* _Work instruction_: Among the entries below, only the lines from the one with "Given: Show the Page Thumbnails panel" through the one with "Click the Beschreibung text field" are wanted, reproduced exactly. Pictures are not wanted.

* _Source material_:
====
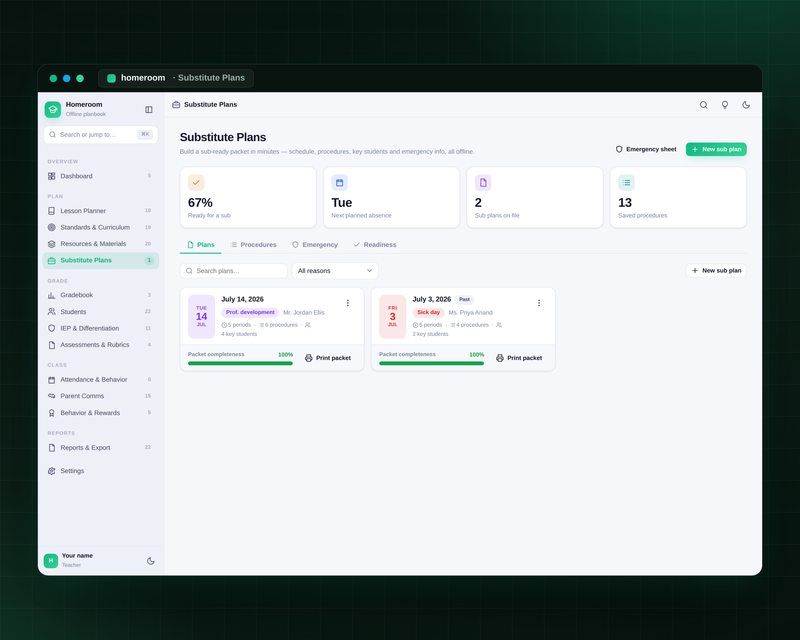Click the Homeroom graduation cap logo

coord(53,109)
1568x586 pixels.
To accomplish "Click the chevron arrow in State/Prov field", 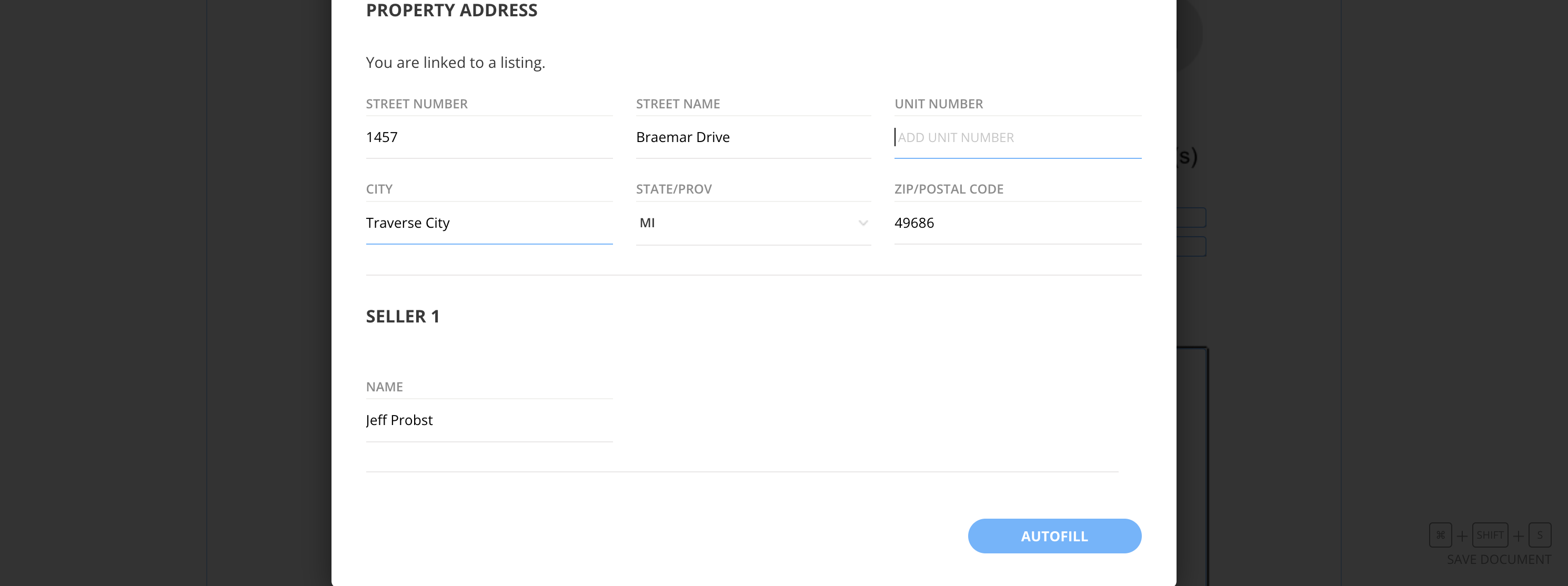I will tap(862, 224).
====
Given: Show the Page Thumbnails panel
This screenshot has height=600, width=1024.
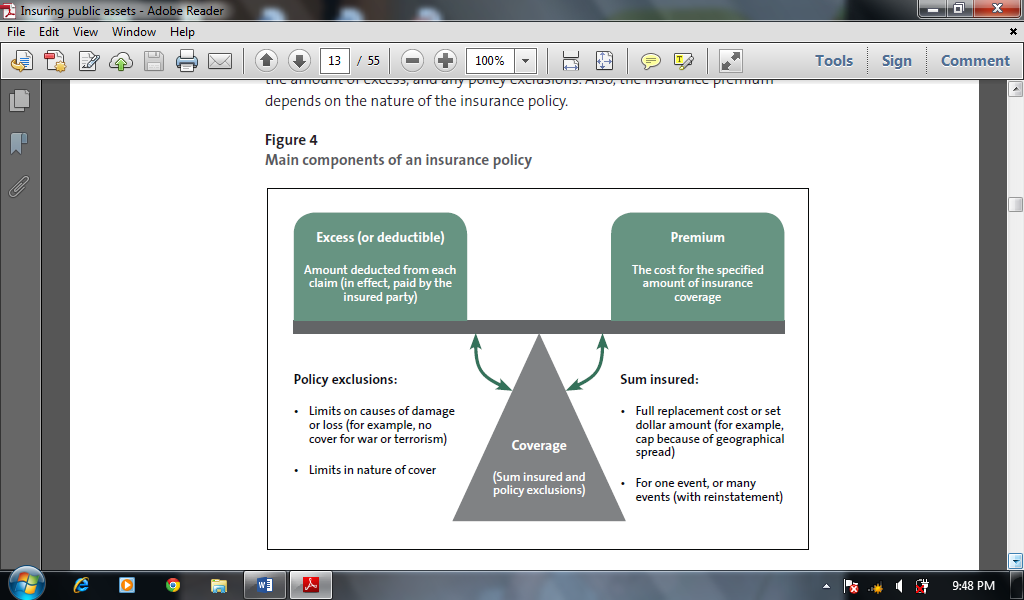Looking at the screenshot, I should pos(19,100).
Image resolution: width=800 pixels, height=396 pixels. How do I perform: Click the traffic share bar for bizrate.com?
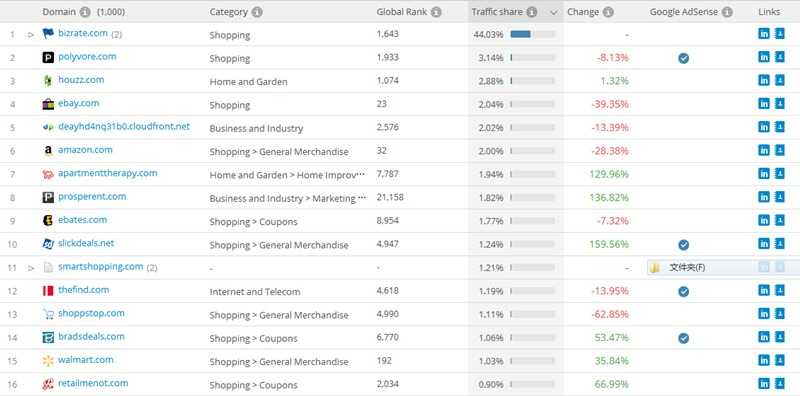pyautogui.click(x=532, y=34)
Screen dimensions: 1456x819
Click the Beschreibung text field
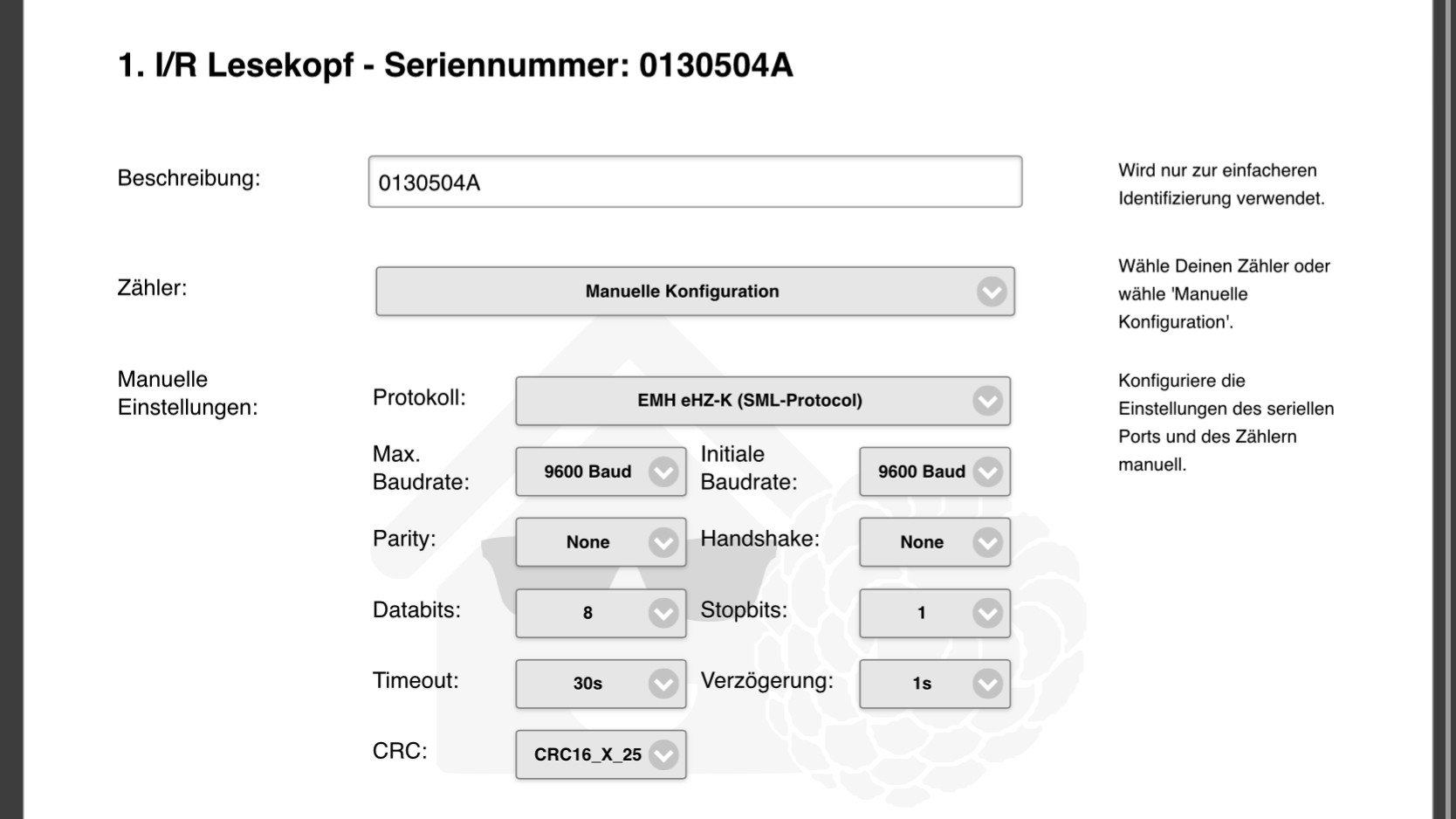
====
* _Response to the exercise_:
Given: Show the Page Thumbnails panel
This screenshot has height=600, width=1024.
Looking at the screenshot, I should pos(19,100).
Image resolution: width=800 pixels, height=396 pixels. How do I perform: Click the traffic share bar for bizrate.com?
pyautogui.click(x=532, y=34)
Screen dimensions: 1456x819
Click the Beschreibung text field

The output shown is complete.